Congratulations and welcome to your after-college years! As the saying goes, your future is ahead of you. To make the most of this world of opportunity, and to get closer to achieving the dream of homeownership, it helps to have  control over your spending and to start saving early.

Like most things in life, it is easier to accomplish this if you start small, develop sound money habits early, and then practice them often. For instance, here are some time-tested strategies for getting your financial life up and running in the direction of meeting both your near-term goals—saving for a down payment on your first home—and longer-term needs like retirement.

  • Spend less than you make. It’s easier said than done, though banking products and apps now make this more routine—even fun—by providing instant feedback and real-time balances each time you spend or deposit money. Many can be set up to help you meet financial goals, including saving for a down payment.

  • Never pay more than you have to. Comparison shop, sign up for rewards programs, and use discount codes online and coupons in stores. Spending less means having more to add to your savings.

  • Be on time. It’s been said 80 percent of success is showing up. That applies to being present in your life so you are aware when opportunity arises, but it’s also true when it comes to paying bills. Paying on time saves you more than the cost of late fees—it helps boost your credit score. That number helps determine how much you pay in interest on your future car loans, mortgages, and insurance rates. It can even influence your job prospects.

  • Manage your student loans.When you have loans, it’s a sign that you invested in your future.
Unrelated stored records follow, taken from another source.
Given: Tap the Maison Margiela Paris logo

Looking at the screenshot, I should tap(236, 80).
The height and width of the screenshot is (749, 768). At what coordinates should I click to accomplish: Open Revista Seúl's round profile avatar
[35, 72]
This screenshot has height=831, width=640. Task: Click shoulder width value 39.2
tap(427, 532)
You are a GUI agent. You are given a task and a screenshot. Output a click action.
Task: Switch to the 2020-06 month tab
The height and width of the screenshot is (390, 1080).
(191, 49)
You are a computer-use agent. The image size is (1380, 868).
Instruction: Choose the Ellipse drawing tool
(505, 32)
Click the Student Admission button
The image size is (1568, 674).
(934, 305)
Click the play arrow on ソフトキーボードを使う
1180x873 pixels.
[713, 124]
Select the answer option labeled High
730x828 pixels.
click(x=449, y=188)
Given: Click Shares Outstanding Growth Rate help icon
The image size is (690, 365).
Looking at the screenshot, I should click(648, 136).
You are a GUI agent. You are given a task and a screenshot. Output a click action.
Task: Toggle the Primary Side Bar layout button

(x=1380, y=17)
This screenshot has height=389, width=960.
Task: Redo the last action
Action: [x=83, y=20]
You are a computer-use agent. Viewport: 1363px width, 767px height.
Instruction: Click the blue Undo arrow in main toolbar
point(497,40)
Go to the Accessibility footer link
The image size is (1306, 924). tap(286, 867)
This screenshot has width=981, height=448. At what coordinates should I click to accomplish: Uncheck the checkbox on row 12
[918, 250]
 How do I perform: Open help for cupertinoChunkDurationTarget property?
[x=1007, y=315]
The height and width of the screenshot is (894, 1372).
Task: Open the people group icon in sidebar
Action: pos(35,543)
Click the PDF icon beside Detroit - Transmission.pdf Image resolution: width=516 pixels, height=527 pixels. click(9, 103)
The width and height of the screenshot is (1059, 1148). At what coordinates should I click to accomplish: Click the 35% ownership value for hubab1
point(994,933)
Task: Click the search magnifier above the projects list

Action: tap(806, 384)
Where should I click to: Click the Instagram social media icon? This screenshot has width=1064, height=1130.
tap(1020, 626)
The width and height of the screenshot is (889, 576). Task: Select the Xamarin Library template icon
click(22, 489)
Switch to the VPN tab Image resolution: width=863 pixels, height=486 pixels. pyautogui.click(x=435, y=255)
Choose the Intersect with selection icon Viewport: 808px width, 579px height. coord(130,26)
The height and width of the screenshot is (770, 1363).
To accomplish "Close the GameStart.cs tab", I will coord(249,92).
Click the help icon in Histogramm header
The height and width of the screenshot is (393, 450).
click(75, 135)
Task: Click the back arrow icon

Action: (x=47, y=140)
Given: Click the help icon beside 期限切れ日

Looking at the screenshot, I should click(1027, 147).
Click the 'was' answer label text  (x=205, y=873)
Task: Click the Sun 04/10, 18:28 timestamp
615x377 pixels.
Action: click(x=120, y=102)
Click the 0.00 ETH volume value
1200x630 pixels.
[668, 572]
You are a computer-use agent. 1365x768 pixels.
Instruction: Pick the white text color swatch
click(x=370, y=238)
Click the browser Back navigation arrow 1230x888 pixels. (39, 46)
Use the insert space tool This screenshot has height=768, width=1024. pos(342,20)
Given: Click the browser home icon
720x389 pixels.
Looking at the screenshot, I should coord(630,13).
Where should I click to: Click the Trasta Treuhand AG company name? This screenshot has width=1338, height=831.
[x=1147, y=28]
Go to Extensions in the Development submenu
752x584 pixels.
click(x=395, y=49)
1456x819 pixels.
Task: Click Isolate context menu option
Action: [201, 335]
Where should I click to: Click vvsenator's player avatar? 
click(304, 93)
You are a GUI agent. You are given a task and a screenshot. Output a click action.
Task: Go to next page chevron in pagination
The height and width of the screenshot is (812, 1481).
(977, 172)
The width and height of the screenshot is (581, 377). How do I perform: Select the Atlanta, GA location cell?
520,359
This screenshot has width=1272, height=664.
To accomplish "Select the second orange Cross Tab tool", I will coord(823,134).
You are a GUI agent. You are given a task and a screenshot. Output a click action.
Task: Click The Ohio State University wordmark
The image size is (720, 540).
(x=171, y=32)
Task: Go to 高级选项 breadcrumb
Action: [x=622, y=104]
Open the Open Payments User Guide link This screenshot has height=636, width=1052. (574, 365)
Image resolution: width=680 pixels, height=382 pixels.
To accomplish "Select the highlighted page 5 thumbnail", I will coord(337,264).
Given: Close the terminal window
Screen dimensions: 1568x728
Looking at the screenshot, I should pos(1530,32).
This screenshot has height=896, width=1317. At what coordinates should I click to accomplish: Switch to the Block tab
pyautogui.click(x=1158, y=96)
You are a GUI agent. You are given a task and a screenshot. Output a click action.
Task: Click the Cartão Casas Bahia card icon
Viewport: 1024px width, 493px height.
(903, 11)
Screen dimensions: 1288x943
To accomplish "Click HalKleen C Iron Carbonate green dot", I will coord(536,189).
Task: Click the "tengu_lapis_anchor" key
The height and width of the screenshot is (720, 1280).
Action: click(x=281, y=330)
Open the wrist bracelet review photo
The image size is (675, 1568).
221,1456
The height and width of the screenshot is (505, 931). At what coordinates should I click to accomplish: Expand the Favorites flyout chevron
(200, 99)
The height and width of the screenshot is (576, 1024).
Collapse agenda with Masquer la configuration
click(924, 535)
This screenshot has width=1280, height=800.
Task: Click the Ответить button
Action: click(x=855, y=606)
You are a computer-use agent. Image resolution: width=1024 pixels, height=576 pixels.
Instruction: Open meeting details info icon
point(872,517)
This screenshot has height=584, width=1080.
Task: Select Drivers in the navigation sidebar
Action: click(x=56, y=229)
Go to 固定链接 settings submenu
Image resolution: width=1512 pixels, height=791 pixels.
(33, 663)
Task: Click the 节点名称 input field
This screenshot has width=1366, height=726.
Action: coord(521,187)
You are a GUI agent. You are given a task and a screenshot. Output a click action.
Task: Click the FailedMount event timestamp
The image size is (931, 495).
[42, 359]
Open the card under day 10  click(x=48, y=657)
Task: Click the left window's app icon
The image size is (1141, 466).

You can get the best return on that investment by making sure you choose the most appropriate repayment option for your current situation. Then, revisit that choice as your circumstances change to ensure you’re in the best loan for meeting more of your other financial goals.

  • Take free money. Some companies offer to match 401(k) contributions, so contribute at least up to the maximum amount your employer matches, even while you save for other nearer term goals like your down payment. That few hundred to few thousand dollars a year will add up to a nice retirement cushion by the time you are ready to access it.

Establishing good money habits early will provide you with more options later. This is especially true when you are ready to step into homeownership. With your budget under control, money put away for a down payment, and a good credit score, you’ll be financially prepared to make your move on your terms.